MATTIA LENTO

FAVOLACCE (FABIO D'INNOCENZO, DAMIANO D'INNOCENZO)

Die Peripherie von Rom hat im letzten Jahrzehnt im zeitgenössischen Kino und in der Serienproduktion in Italien wieder an Popularität gewonnen. Die Brüder D'Innocenzo wuchsen ausserhalb der italienischen Hauptstadt, in der Nachbarschaft von Tor Bella Monaca, auf und haben mit ihrem Debüt La terra dell'abbastanza (IT 2018) einen herausragenden Film gedreht, der zum Genre des cinema di periferia gehört. In diesem Film verwendeten sie einen realistisch-dokumentarischen Stil und gaben ein düsteres und verwahrlostes Bild der Vorstädte von Rom wieder. Auch in ihrem zweiten Film, Favolacce, siedeln die beiden Regisseure ihre Geschichte wieder in der Vorstadt an, gehen aber über die Koordinaten dieses Makrogenres hinaus.
 
In Favolacce, der bei der letzten Berlinale für das beste Drehbuch ausgezeichnet wurde, erhalten die Vorstädte Roms eine archetypische, fast zeitlose Dimension. Die Ereignisse, die sich im berüchtigten Stadtteil Spinaceto – dessen schlechter Ruf aus Nanni Morettis Caro diario (IT/FR 1993) stammt – auf Drehbuchebene abspielen, könnten eigentlich überall anderswo in der westlichen Welt stattfinden. Wir können Rom in den unfehlbar ausgeprägten Akzenten erkennen, aber nicht viel mehr. Die architektonische Regelmässigkeit, die obsessive Präsenz der Gärten und eine gewisse Art von Konformismus lassen eher an die amerikanischen Suburbien der 1950er Jahre denken, welche die Vorstadt schlechthin verkörpert. Dieser Verdacht wird durch die literarischen Vorbilder der beiden Regisseure bestätigt, die bei mehreren Gelegenheiten erklärt haben, dass sie sich ausdrücklich darauf beziehen. Inspiriert wurden die beiden Autoren unter anderem von Schriftstellern wie John Updike oder Richard Yates, Sängern der sozialen Ängste des amerikanischen Mittelstandes.
 
Die Vororte von Favolacce sind von der Sonne verbrannt, aufgeräumt, mehr oder weniger wohlhabend, manchmal scheinen sie sogar solidarisch zu sein. Aber es ist alles nur Schein: Die Gewalt ist unsichtbar, schleichend, erstickt und bereit, auf höchst unerwartete Weise zu explodieren.

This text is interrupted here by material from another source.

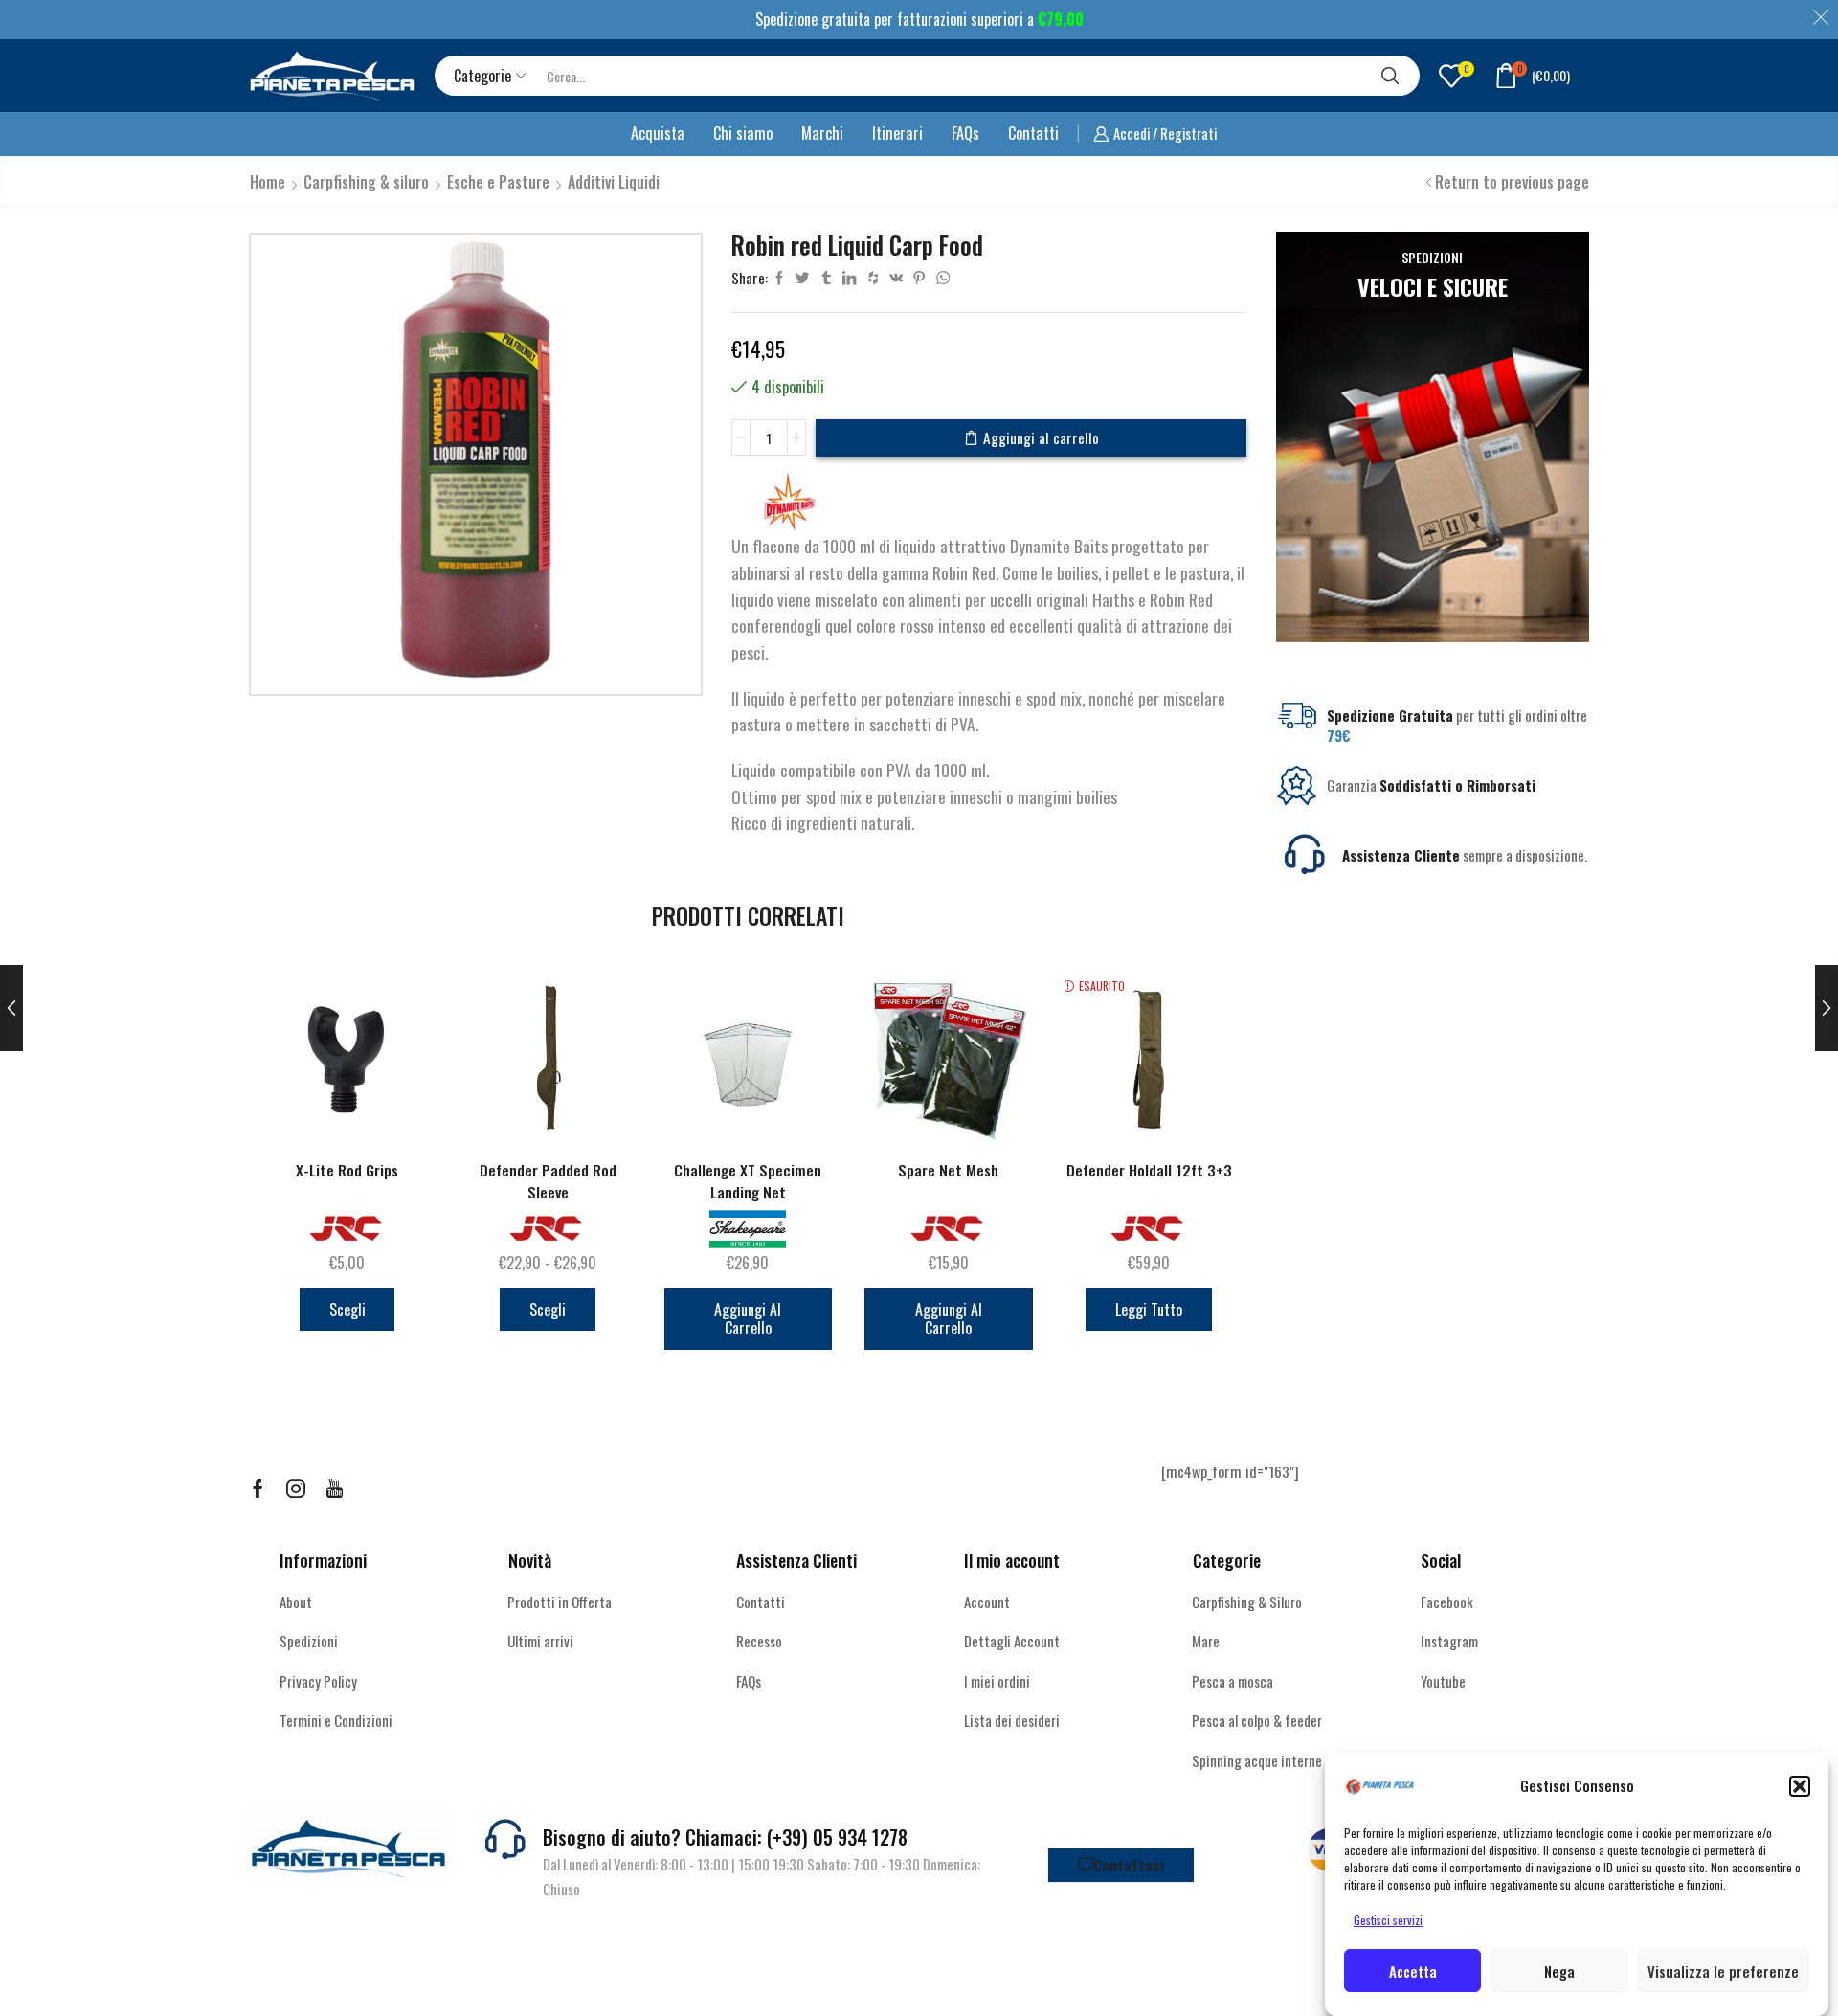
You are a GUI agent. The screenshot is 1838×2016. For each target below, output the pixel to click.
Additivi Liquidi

Die Geschlechterverhältnisse sind giftig: Die Männlichkeit kämpft darum, ihre traditionelle hegemoniale Rolle aufrechtzuerhalten, sie befindet sich aber in einer tiefen Krise, während die weiblichen Figuren nicht bereit dazu scheinen, aus ihren traditionellen Geschlechterrollen auszubrechen. In diesem Zusammenhang sind es die Jüngsten, die leiden, aber sie tun dies im Stillen. Während die Erwachsenen – auch vom spielerischen Standpunkt aus gesehen – nervös, übertrieben grotesk erscheinen, vertrauen die Kinder ihre Unruhe der Stille, den Blicken, der Unbeweglichkeit an. Die Führung der Schauspieler_innen ist eine der Stärke des Films, zusammen mit der Fotografie und Bildkomposition von Paolo Carnera, die durch eine geschickte Arbeit mit dem Profilmischen erfolgte.
 
Die Kinder in Favolacce, die gezwungen sind, das mittelmässige, ernüchternde Spektakel des Elternlebens zu beobachten, haben ihre Unschuld verloren, und dank einem Lehrer mit einer beunruhigenden und zugleich befreienden Präsenz, wird das Vorstadtmärchen in einen wahren Alptraum mit schrecklichen Farben verwandelt.
Mattia Lento
*1984 in Italien, Promotion über La scoperta dell’attore cinematografico (Pisa 2017), zurzeit Gastforscher und Dozent an der Universität Innsbruck mit einem Stipendium des Schweizer National Fonds. Forschungsschwerpunkte: Frühes Kino/Europäischer Stummfilm/Filmschauspielerei/Film und Migration/Film und Politik/Filmkultur in der Schweiz. Freier Journalist bei RSI und filmexplorer.ch.